La crisis social y económica enardecida por la irrupción de la COVID-19 evidenció aún más la especial situación de vulneración de derechos que experimentan niños, niñas y adolescentes en Argentina.  A pesar de que los compromisos jurídicos y de la evidencia acerca de los retornos agregados de invertir en la niñez y la adolescencia, estos grupos sufren con mayor incidencia la pobreza.

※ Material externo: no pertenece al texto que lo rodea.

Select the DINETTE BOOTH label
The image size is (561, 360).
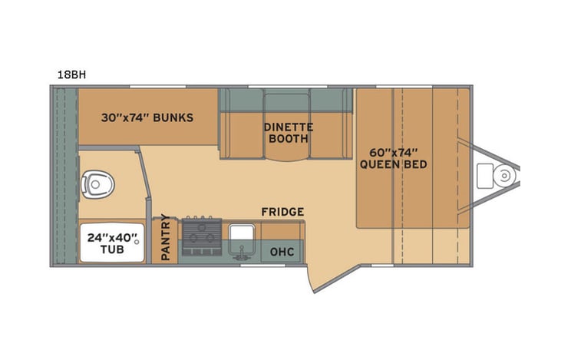[x=285, y=133]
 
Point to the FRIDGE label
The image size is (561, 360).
[x=282, y=212]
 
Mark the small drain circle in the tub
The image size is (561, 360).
[x=137, y=242]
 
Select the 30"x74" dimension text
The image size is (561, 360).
[x=124, y=118]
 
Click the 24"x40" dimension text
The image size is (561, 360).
[x=111, y=237]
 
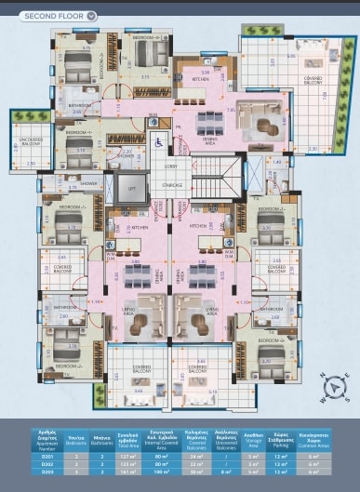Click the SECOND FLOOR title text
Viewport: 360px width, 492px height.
52,16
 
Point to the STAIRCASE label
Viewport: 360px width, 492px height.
171,185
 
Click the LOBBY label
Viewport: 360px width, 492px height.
170,166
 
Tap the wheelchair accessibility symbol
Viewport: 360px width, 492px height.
157,142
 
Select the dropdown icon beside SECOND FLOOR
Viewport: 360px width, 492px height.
90,16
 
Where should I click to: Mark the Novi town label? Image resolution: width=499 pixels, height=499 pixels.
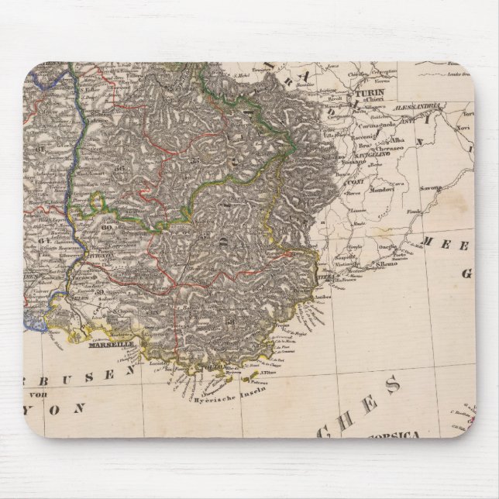click(x=463, y=125)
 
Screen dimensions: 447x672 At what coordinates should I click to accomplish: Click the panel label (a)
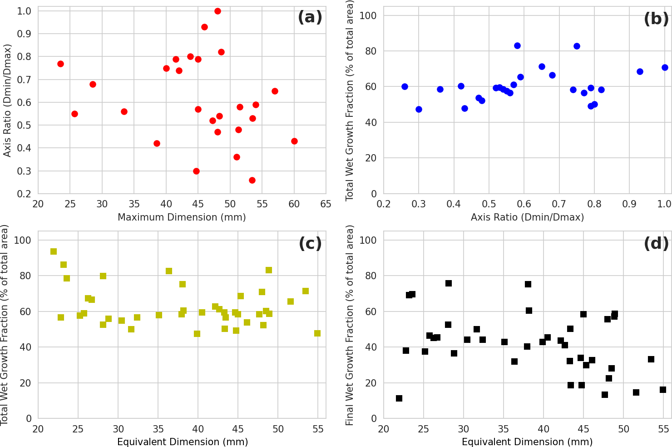pos(310,18)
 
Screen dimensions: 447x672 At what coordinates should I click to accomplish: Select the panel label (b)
pos(656,19)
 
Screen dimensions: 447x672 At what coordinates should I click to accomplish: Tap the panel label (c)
pos(310,244)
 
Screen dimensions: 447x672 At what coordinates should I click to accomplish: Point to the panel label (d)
pos(656,244)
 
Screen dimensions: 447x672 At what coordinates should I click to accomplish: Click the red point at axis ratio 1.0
pos(217,11)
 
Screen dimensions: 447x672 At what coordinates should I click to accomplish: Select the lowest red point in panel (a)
pos(252,180)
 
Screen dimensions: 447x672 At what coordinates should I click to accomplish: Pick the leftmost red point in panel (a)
pos(60,64)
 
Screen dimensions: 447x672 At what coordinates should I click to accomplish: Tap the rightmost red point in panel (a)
pos(294,141)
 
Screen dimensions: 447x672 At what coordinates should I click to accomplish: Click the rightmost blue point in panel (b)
pos(665,67)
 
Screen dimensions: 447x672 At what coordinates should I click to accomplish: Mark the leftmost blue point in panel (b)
pos(405,86)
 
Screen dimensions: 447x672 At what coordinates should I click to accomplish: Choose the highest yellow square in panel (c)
pos(54,251)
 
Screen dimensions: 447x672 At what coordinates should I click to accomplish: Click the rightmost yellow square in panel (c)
pos(317,333)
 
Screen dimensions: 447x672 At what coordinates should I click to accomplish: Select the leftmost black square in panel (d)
pos(399,398)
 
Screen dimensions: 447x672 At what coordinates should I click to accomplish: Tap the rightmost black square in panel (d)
pos(663,390)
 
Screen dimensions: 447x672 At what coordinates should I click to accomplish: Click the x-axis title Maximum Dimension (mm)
pos(182,217)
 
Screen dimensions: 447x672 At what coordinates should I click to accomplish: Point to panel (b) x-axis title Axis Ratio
pos(527,217)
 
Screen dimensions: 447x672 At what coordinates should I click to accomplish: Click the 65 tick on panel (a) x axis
pos(326,204)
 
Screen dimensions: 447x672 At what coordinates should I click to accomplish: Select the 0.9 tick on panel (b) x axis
pos(629,204)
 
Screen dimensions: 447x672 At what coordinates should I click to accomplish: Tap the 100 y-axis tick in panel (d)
pos(371,240)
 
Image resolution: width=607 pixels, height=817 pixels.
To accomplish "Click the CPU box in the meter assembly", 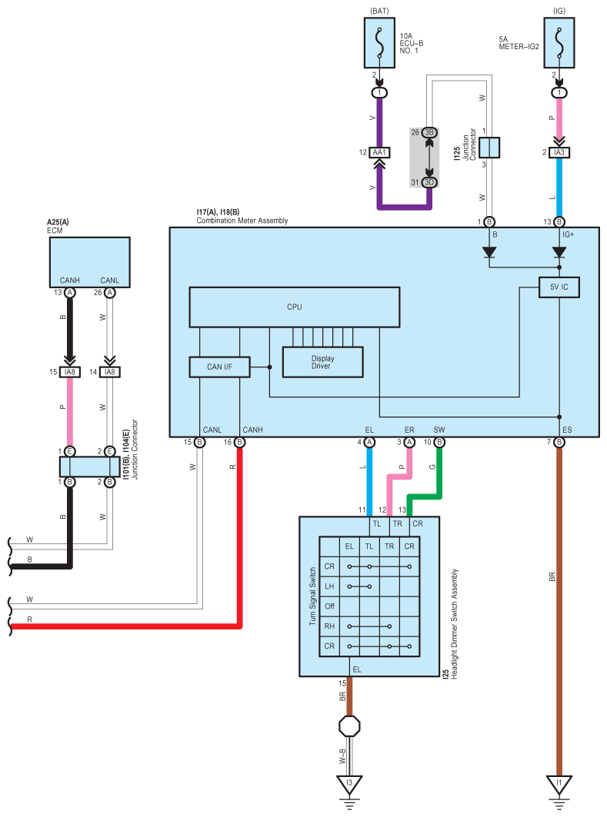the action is tap(294, 307).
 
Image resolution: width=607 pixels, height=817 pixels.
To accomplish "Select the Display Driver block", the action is tap(322, 362).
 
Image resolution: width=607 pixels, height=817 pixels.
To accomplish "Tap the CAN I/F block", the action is tap(219, 367).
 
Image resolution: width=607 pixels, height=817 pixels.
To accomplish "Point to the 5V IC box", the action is tap(559, 287).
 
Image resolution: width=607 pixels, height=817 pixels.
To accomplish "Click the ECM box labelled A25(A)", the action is tap(90, 262).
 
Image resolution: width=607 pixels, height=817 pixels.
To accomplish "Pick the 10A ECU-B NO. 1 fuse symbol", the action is tap(379, 43).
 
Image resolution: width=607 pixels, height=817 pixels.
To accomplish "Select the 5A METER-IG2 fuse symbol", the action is tap(559, 43).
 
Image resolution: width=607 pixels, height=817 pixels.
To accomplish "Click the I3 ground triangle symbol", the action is tap(349, 784).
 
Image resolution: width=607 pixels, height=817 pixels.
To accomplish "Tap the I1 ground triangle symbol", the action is tap(559, 784).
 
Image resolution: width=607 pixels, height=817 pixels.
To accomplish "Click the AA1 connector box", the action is tap(379, 152).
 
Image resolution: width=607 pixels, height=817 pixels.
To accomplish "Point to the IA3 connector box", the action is tap(559, 152).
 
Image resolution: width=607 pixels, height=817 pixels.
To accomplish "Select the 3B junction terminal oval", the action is tap(429, 132).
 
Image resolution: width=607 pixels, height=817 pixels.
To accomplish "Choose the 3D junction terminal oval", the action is tap(429, 182).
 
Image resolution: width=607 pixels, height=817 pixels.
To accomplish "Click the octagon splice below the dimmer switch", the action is tap(349, 726).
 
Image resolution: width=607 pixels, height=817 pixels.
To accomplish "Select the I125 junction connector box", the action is tap(489, 148).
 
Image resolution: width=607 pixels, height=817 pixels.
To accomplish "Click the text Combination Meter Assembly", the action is tap(242, 221).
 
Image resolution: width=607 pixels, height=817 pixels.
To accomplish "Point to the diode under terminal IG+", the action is tap(559, 253).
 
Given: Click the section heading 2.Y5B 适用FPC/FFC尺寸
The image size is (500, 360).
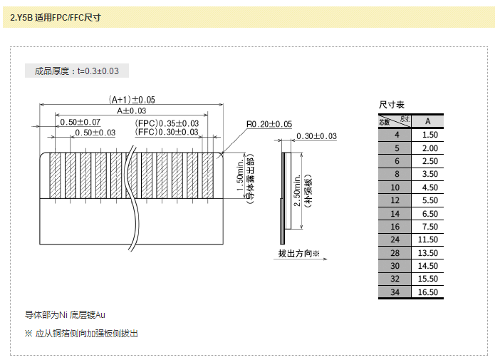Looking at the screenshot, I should (56, 17).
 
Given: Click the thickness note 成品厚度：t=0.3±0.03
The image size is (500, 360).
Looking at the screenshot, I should (77, 71).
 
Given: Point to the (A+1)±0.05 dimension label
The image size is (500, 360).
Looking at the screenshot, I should (132, 100).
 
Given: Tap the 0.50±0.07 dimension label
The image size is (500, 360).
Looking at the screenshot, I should (80, 122).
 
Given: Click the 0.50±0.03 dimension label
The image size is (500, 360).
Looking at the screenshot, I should (95, 133).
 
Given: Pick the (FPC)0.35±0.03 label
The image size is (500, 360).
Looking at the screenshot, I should (167, 123).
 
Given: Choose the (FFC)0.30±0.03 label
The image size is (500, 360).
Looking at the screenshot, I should (167, 132).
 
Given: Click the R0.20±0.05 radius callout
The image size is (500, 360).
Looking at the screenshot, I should (269, 124).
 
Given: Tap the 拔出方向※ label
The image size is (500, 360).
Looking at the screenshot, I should (299, 254).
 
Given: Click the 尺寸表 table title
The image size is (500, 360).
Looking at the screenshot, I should (392, 106).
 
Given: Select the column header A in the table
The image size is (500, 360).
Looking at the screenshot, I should (428, 120).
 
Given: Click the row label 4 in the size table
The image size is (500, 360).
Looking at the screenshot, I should (397, 134).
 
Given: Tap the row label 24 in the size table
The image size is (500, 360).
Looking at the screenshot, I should (396, 240).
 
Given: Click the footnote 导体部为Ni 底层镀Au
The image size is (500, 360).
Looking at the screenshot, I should (66, 314).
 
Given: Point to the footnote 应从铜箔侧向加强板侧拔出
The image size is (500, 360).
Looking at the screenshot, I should (86, 333).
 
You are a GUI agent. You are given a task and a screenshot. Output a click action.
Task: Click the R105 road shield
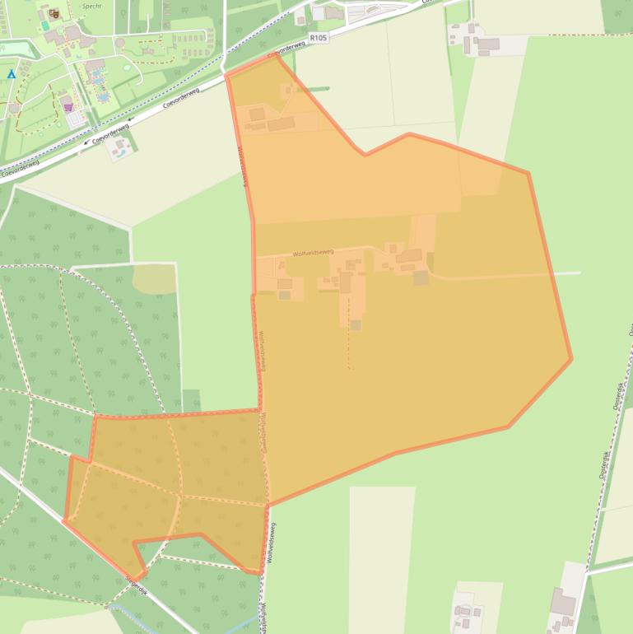[319, 37]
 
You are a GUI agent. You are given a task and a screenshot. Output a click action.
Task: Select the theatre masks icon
[54, 13]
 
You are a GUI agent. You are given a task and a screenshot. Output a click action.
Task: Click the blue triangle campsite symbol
[12, 74]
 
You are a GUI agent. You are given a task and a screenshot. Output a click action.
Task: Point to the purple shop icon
[68, 107]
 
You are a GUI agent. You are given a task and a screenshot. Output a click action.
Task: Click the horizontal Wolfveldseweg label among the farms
[314, 253]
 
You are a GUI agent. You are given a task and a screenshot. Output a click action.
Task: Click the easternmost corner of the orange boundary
[571, 358]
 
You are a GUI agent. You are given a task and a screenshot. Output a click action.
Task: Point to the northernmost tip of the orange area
[277, 55]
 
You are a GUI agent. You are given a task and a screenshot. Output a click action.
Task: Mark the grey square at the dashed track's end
[355, 325]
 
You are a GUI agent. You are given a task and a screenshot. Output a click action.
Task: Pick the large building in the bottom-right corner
[563, 603]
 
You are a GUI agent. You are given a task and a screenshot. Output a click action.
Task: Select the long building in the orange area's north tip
[281, 124]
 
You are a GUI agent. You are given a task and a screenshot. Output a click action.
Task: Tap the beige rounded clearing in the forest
[154, 279]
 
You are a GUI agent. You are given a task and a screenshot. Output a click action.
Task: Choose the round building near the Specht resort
[120, 42]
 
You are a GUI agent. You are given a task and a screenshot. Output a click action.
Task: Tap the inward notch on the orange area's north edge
[365, 153]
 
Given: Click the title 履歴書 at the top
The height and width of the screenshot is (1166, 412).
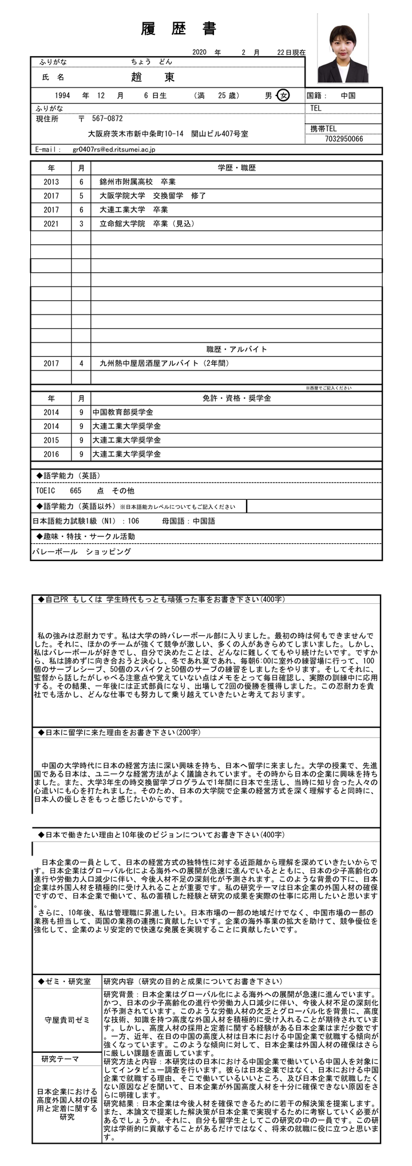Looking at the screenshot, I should click(x=178, y=30).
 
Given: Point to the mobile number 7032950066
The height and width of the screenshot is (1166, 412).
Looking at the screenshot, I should click(x=343, y=139).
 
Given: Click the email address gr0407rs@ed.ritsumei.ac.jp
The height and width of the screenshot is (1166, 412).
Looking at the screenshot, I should click(x=114, y=149).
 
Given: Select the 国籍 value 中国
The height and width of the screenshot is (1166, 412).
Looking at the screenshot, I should click(x=348, y=95).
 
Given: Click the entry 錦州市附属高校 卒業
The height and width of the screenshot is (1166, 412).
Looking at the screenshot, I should click(x=137, y=182).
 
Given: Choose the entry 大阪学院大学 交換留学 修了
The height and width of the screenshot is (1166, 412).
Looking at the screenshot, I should click(x=152, y=196).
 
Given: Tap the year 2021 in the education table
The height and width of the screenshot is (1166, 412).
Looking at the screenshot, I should click(x=51, y=224).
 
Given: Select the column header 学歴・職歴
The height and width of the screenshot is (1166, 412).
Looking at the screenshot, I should click(x=236, y=168).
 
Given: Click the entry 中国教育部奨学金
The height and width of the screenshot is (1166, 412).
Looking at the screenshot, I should click(x=122, y=412).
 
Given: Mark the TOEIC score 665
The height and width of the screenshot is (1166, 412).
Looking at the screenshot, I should click(x=76, y=491).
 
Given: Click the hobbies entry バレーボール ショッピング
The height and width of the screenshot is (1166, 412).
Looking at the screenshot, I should click(x=82, y=552).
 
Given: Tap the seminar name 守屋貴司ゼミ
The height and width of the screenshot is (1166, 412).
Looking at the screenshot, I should click(x=67, y=1020).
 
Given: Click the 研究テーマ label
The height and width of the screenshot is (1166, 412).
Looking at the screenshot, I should click(x=60, y=1059).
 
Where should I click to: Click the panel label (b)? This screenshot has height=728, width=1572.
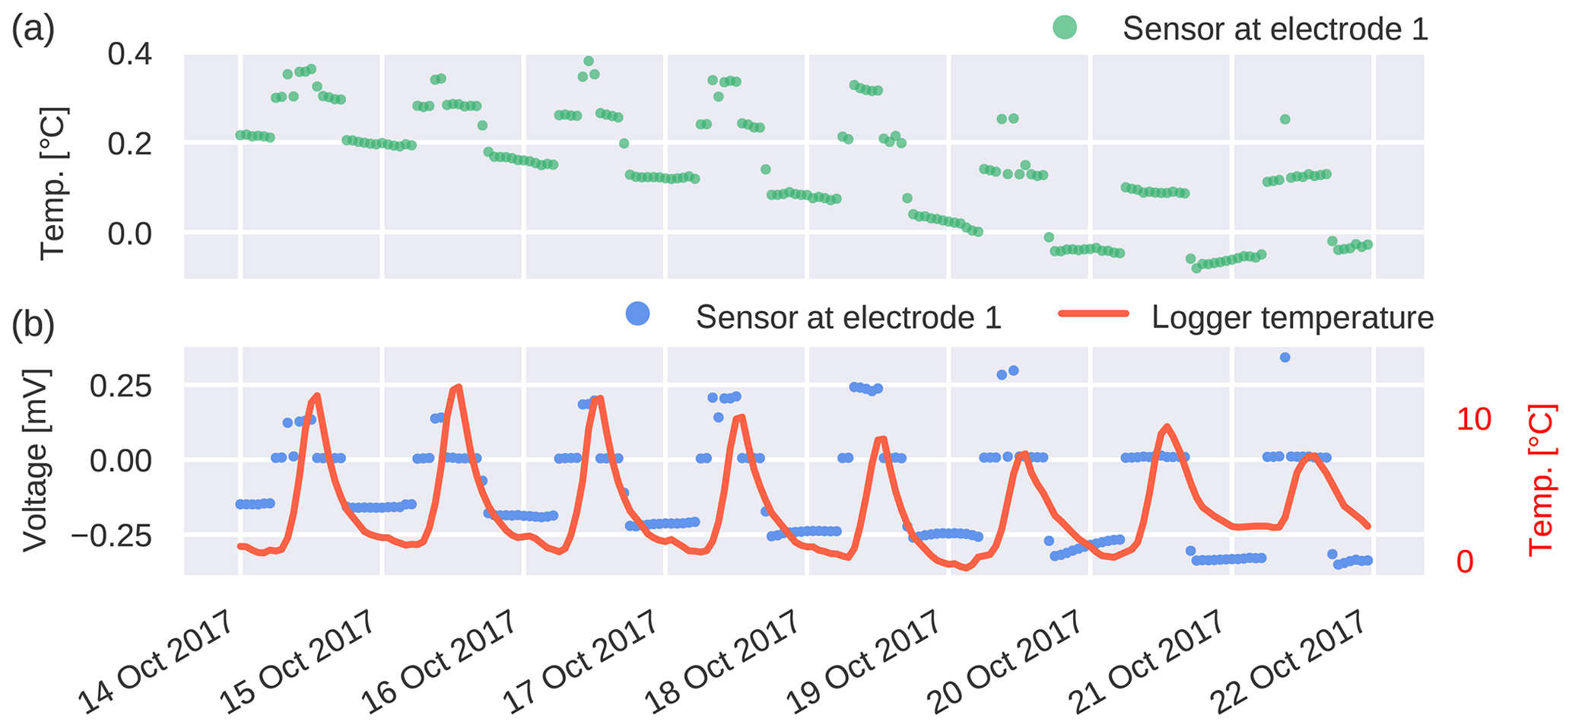click(33, 323)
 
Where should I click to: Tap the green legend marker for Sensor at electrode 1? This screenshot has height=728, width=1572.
click(1065, 28)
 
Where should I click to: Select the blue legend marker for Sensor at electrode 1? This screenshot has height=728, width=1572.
click(637, 314)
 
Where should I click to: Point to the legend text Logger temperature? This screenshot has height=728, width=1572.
click(1292, 317)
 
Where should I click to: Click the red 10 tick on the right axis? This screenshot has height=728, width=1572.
click(1474, 420)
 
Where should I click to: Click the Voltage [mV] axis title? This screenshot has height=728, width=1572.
click(37, 460)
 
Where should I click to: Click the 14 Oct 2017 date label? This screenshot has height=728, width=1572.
click(156, 662)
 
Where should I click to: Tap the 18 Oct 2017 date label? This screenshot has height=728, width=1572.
click(722, 662)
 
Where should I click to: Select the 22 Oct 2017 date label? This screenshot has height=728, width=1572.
click(1289, 662)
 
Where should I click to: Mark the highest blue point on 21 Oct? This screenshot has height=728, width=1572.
click(1285, 357)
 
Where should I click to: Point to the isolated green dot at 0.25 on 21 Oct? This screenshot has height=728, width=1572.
click(1285, 119)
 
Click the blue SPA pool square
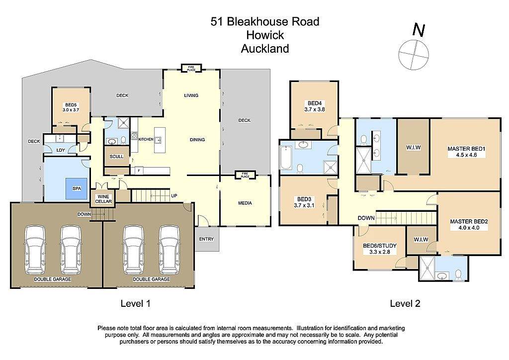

Uno de los instrumentos de política más útiles para revertir esta situación son las transferencias de ingresos. En Argentina el Estado nacional transfiere dinero a las familias con niñas, niños y adolescentes por tres vías: la Asignación Universal por Hijo, las Asignaciones Familiares contributivas y la deducción del Impuesto a las Ganancias.

A pesar de los avances realizados en los últimos años, este esquema presenta cuatro problemas.

  1.  Cobertura: este esquema no es universal, casi 1.200.000 niñas/os y
    adolescentes no se encuentran cubiertos por ninguno de los tres pilares.
  2. Equidad ligado a las corresponsabilidades: El derecho de quienes están cubiertos por AUH es condicional al cumplimiento de requisitos en salud y educación, mientras que no hay tales exigencias en los otros pilares.
  3. Suficiencia en los montos transferidos: El monto que transfiere el Estado a cada niña/o depende de la situación laboral de sus padres y los distintos tipois de cobertura no otorgan una transferencia equivalente ante un mismo nivel de ingreso. Ningún monto, además, es suficiente para superar el umbral de indigencia o pobreza.
  4. Progresividad: debido a la diferenciación en las prestaciones según zonas geográficas.

Este informe propone implementar un ingreso universal para la infancia que se construya sobre los tres pilares existentes, pero resuelva sus problemas. El documento presenta dos escenarios de reforma, basados en cuatro principios: 1) universalidad, 2) suficiencia, 3) progresividad, y 4) equidad territorial.

Los dos escenarios están costeados y proyectados a 2030, plazo que coincide con la fecha límite para el cumplimiento de los Objetivos de Desarrollo Sostenible (ODS). La inversión requerida para los escenarios simulados para 2030 asciende a $695.099 y $1.106.163 millones de pesos de 2020 respectivamente, lo que representa un 2,9% y 5% del PBI. Se propone un esquema de reforma gradual que parte de una inversión asequible en el corto plazo (0,3% del PBI para 2020).

Además del incremento paulatino de los montos y de su progresividad, existen otras cuatro mejoras posibles que pueden coadyuvar al fortalecimiento de los esquemas de transferencias. Estas están orientadas a avanzar hacia la universalidad real de la cobertura, mejorar la equidad entre los subsistemas, transparentar el financiamiento y fortalecer la institucionalidad.